Pharmaceutical Technology
Volume 32, Issue 10, pp. 76-86


Figure 4 (All figures are courtesy of the author.)
Screw designs can be shear-intensive and/or shear-passive with compounding efficiencies defined in terms of dispersive and distributive mixing. In dispersive mixing, the particles are broken down. Dispersive mixing elements result in the materials experiencing extensional- and planar-shear effects. In distributive mixing, the materials are uniformly blended but not broken down. Distributive mixing elements force high-melt division rates with significantly less extensional and planar-shear effects. Distributive mixing is often implemented for mixing heat- and shear-sensitive APIs with minimal degradation (see Figure 4).

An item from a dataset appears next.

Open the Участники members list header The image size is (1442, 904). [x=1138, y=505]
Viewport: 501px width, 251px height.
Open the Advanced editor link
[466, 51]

Figure 5 (All figures are courtesy of the author.)
The cross-section of the barrel for a twin-screw extruder is characterized by a barrel opening in the shape of a "figure 8." Barrels for twin-screw extruders can be either one-piece or modular and can be configured for downstream feeding and venting. Barrel sections are heated by electric heaters or liquid. Barrel-cooling facilitates a temperature set point to maintain the desired melt viscosity within the process section. Extruder barrel(s) are typically cooled by liquid, and sometimes air. The most effective heat-transfer design uses axial cooling bores inside the barrel and close to the process melt stream (see Figure 5).

The segmented design of the process section enables specific screw and barrel geometries to be matched in a calculated and iterative manner to the unit operations that are performed in the process section. Modularity also makes the twin-screw extruder a flexible and powerful research tool when developing new applications for dosage forms.

Twin-screw extruder types

There are two distinct families of twin-screw extruders: high-speed energy input (HSEI) twin-screw extruders, which run up to more than 1200 rpm; and low-speed late fusion (LSLF) twin-screw extruders, which run up to 50 rpm. HSEI twin-screw extruders are primarily used for compounding, reactive processing and/or devolatilization. By contrast, LSLF counterrotating twin-screw extruders are designed to mix at low shear and pump at uniform pressures but are often inadequate to perform energy-intensive processing.

HSEI twin-screw extruders. HSEI twin-screw extruders are mass-transfer devices used for intensive mass-transfer operations such as compounding, devolatilization, and reactive extrusion. HSEI twin-screw extruders are available in co-rotation and counterrotation and have top-end screw speeds from 300 to more than 1200 screw rpm.

HSEI twin-screw extruders are starve-fed with the output rate determined by the feeder(s). The extruder-screw rpm is independent from the feed rate and is used to optimize compounding efficiencies. Because the pressure gradient is controlled and remains at zero for much of the process, materials can be introduced into downstream barrel sections, typically by a twin-screw side stuffer that "pushes" materials into the extruder screws. Downstream introduction of heat- or shear-sensitive APIs can be particularly beneficial to avoid high-shear regions and minimize residence time exposure. The controlled pressure profile also facilitates venting.


Figure 6 (All figures are courtesy of the author.)
For a co-rotating twin-screw extruder, the screws are termed "self-wiping," as the opposing surface velocities in the intermesh regions cause the material to follow a figure 8 pattern. In co-rotation, the rotational clearances typically limit the lobe count to two for standard flight depths (see Figure 6).